Figure 2022540074000005

Figure 2022540074000006

Claims (30)

  1. そのような治療が必要なイヌの尿中タンパク質クレアチニン比(UPC)レベルの上昇の治療のための方法で使用するためのテルミサルタンまたはその薬学的に許容される塩であって、治療有効量のテルミサルタンのイヌへの投与を含み、前記治療有効量のテルミサルタンは治療期間を通じて多様な1日投与量で投与され、治療期間の間の第1の期間にテルミサルタンの1日投与量は少なくとも1.0mg/kg体重であり、前記治療期間の間の第1の期間に続く第2の期間にテルミサルタンの1日投与量が増加される、前記テルミサルタンまたはその薬学的に許容される塩。
  2. UPCレベルの上昇が慢性腎臓病(CKD)と関連する、請求項1に記載のテルミサルタン。
  3. UPCレベルの上昇が漏出性腎症(PLN)と関連する、請求項1または2に記載のテルミサルタン。
  4. CKDおよびUPCレベルの上昇が全身性高血圧と関連する、請求項1~3のいずれか1項に記載のテルミサルタン。
  5. ナトリウムまたはカリウム塩である、請求項1~4のいずれか1項に記載のテルミサルタン。
  6. 1日治療有効量が1.0~4.0mg/kg体重の範囲にある、請求項1~5のいずれか1項に記載のテルミサルタン。
  7. テルミサルタンの1日投与量が0.25~2.50mg/kg体重の範囲の増分量だけ、第2の期間に増加される、請求項1~6のいずれか1項に記載のテルミサルタン。
  8. 治療期間の間の第1の期間にテルミサルタンの1日投与量が1.0~1.5mg/kg体重であり、第2の期間にテルミサルタンの1日投与量が1.75~3.50mg/kg体重である、請求項1~7のいずれか1項に記載のテルミサルタン。
  9. テルミサルタンの1日投与量が0.25~2.50mg/kg体重の範囲の増分量だけ、第2の期間の後に減少される、請求項1~8のいずれか1項に記載のテルミサルタン。
  10. 第2の期間の後、イヌについて測定される尿中タンパク質クレアチニン比(UPC)のレベルが、第1の期間の前にイヌについて測定されたベースラインUPC値と比べて、少なくとも70%減少した場合、テルミサルタンの1日投与量が減少される、請求項1~9のいずれか1項に記載のテルミサルタン。
  11. そのような治療が必要なイヌに少なくとも1種の他の薬物と一緒に投与される、請求項1~8のいずれか1項に記載のテルミサルタン。
  12. 他の薬物が、カルシウムチャネル遮断薬、好ましくはアムロジピン、強心性カルシウム増感剤、好ましくはピモベンダンまたはレボシメンダン、ACE阻害薬、好ましくはラミプリル、ベナゼプリルまたはエナラプリルからなる群から選択される、請求項9に記載のテルミサルタン。
  13. 治療の第1の期間内のベースラインと比較して、UPCレベルが少なくとも50%減少される、請求項1~9のいずれか1項に記載のテルミサルタン。
  14. イヌにおいて、ACE阻害薬による治療に対して非治療抵抗性である、尿中タンパク質クレアチニン比(UPC)レベルの上昇と関連する疾患または障害の治療のための医薬品としてのテルミサルタンまたはその薬学的に許容される塩。

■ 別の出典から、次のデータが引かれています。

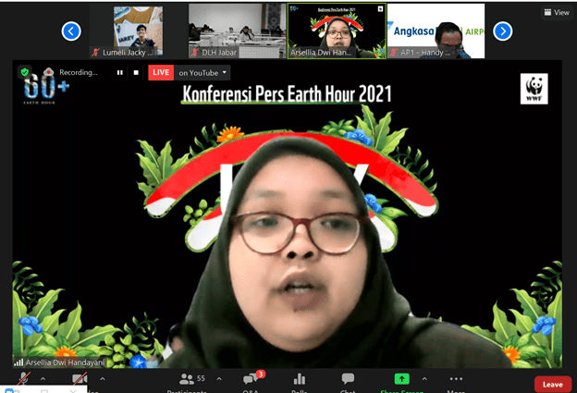Toggle the muted microphone
The height and width of the screenshot is (393, 577).
point(22,380)
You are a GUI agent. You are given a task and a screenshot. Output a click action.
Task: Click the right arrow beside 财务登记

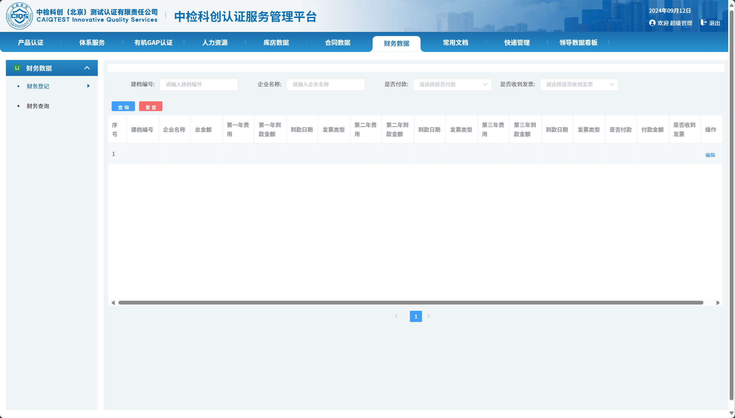pyautogui.click(x=88, y=86)
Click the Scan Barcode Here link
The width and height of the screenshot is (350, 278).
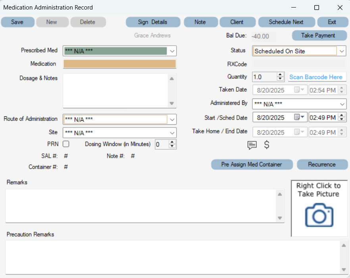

  15. そのような治療が必要なイヌの尿中タンパク質クレアチニン比(UPC)レベルの上昇の治療のための方法で使用するためのテルミサルタンまたはその薬学的に許容される塩と薬学的に許容される担体とを含む医薬組成物であって、前記方法は治療有効量のテルミサルタンのイヌへの投与を含み、前記治療有効量のテルミサルタンは治療期間を通じて多様な1日投与量で投与され、治療期間の間の第1の期間にテルミサルタンの1日投与量は少なくとも1.0mg/kg体重であり、前記治療期間の間の第1の期間に続く第2の期間にテルミサルタンの1日投与量が増加される、前記医薬組成物。

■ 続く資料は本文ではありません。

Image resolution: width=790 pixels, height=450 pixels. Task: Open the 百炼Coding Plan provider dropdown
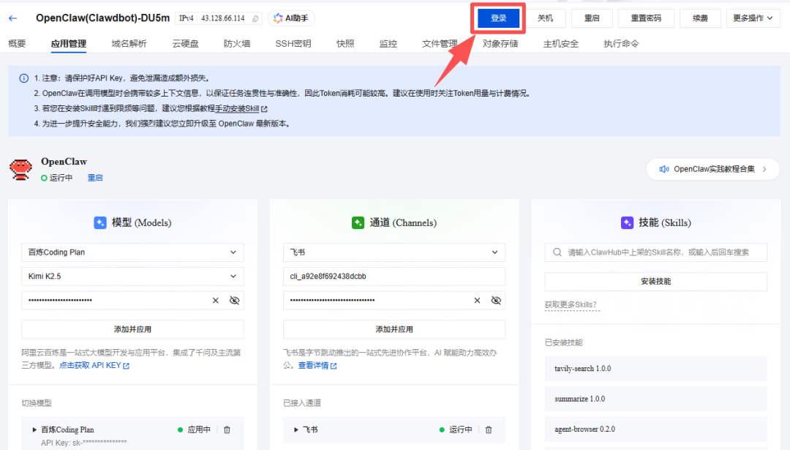pos(132,252)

  16. そのような治療が必要なイヌの尿中タンパク質クレアチニン比(UPC)レベルの上昇の治療のための方法であって、治療有効量のテルミサルタンまたはその薬学的に許容される塩のイヌへの投与を含み、前記治療有効量のテルミサルタンは治療期間を通じて多様な1日投与量で投与され、治療期間の間の第1の期間にテルミサルタンの1日投与量は少なくとも1.0mg/kg体重であり、前記治療期間の間の第1の期間に続く第2の期間にテルミサルタンの1日投与量が増加される、前記方法。
  17. UPCレベルの上昇が慢性腎臓病(CKD)と関連する、請求項16に記載の方法。
  18. UPCレベルの上昇がタンパク質漏出性腎症(PLN)と関連する、請求項16に記載の方法。
  19. UPCレベルの上昇がCKDおよびPLNと関連する、請求項16に記載の方法。
  20. UPCレベルの上昇が全身性高血圧と関連する、請求項16に記載の方法。
  21. 有効量のテルミサルタンのナトリウムまたはカリウム塩を投与することを含む、請求項16に記載の方法。
  22. テルミサルタンの1日治療有効量が1.0~4.0mg/kg体重の範囲にある、請求項16に記載の方法。
  23. テルミサルタンの1日投与量が0.25~2.50mg/kg体重の範囲の増分量だけ、第2の期間に増加される、請求項16に記載の方法。
  24. テルミサルタンの1日投与量が0.25~2.50mg/kg体重の範囲の増分量だけ、第2の期間の後に減少される、請求項16に記載の方法。
  25. 第2の期間の後、イヌについて測定される尿中タンパク質クレアチニン比(UPC)のレベルが、第1の期間の前にイヌについて測定されたベースラインUPC値と比べて、少なくとも70%減少した場合、テルミサルタンの1日投与量が減少される、請求項24に記載の方法。
  26. そのような治療が必要なイヌへの少なくとも1種の他の薬物の投与をさらに含む、請求項16に記載の方法。
  27. 他の薬物が、カルシウムチャネル遮断薬、強心性カルシウム増感剤、およびACE阻害薬からなる群から選択される、請求項26に記載の方法。
  28. 他の薬物が、アムロジピン、ピモベンダン、レボシメンダン、ラミプリル、ベナゼプリルおよびエナラプリルからなる群から選択される、請求項27に記載の方法。
  29. 治療の第1の期間内のベースラインと比較してUPCレベルが少なくとも50%減少される、請求項16に記載の方法。
  30. イヌにおいて、ACE阻害薬による治療に対して非治療抵抗性である、尿中タンパク質クレアチニン比(UPC)レベルの上昇と関連する疾患または障害の治療のための方法であって、治療有効量のテルミサルタンまたはその薬学的に許容される塩のそのような治療が必要なイヌへの投与を含む、前記方法。